How the digest gets delivered
The keepers from the ranker still need to become a thing you’ll actually open. The postman writes the digest, ships it to whatever inbox you check first thing — and knows when not to send.
What goes in the digest
Each item becomes a small block with four lines:
- Headline — the original title.
- One-line summary — the bot’s compression of the article in plain English.
- Why it matters — one sentence on how it relates to your topic.
- Link — straight to the source.
That’s it. Five items, twenty lines, you read the digest in under a minute.
Where it gets sent
You pick one delivery channel when you set up the bot:
- Email. Most common. Lands in your inbox at 7am. Pennies a month at this volume.
- A chat channel. Telegram, Discord, or similar. Useful if your inbox is already chaos.

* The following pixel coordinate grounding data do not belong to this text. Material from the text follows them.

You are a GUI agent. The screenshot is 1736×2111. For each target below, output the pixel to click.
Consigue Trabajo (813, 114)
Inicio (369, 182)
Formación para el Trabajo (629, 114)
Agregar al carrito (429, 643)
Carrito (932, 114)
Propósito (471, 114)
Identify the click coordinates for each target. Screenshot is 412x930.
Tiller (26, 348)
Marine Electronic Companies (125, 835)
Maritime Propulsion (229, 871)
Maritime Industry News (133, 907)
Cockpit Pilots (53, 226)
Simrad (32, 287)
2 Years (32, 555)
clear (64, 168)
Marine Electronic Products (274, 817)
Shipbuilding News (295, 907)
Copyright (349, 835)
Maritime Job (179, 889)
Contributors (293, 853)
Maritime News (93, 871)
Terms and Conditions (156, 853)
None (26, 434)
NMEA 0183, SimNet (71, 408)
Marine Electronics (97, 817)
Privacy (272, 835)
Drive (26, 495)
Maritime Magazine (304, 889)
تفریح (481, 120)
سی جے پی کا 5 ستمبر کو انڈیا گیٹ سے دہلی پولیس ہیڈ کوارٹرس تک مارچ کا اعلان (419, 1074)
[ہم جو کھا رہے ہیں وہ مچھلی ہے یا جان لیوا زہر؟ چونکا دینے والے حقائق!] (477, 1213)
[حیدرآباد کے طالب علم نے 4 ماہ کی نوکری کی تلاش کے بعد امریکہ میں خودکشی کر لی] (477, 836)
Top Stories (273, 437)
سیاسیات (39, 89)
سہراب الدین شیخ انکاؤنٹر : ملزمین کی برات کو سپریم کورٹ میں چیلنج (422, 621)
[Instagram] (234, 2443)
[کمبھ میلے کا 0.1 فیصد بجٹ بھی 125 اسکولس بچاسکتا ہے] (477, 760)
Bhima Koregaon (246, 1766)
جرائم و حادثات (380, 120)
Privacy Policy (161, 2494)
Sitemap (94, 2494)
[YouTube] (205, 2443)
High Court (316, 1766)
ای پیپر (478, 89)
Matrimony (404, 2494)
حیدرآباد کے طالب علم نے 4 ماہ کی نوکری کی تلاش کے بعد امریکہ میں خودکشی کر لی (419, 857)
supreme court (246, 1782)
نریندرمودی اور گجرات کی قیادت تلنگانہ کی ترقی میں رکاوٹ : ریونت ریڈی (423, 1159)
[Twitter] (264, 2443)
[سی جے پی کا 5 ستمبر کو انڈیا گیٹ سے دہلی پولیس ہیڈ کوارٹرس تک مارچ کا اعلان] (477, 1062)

- A fresh doc. A new Google Doc every morning. Searchable history without inbox clutter.
The bot only ships to one channel. Adding a second means another delivery worker; usually not worth it.
The quiet-day rule
If the ranker returned zero keepers, the bot doesn’t send a “your daily digest (0 items)” email. It logs the empty result, goes back to sleep, tries again tomorrow.
This sounds obvious but most aggregators get it wrong — they ship the same empty email every quiet day until you unsubscribe. The bot never trains you to ignore it.
Why the subject line matters
The subject line summarizes the digest — the headlines of the top two keepers, separated by a slash. So at a glance you know whether to open it now, later, or not at all. The body is the full version.
If you open the email three weeks in a row, the bot is doing its job. If you stop opening, the threshold gets adjusted — or the topic description in your Drive folder needs a tune-up. The next post explains how that happens without touching code.
In plain words
Five short blocks in your inbox at 7am. Nothing on quiet days. Subject line tells you what’s inside before you open it. Whichever inbox you actually check is the one to send to — the bot doesn’t care, but you do.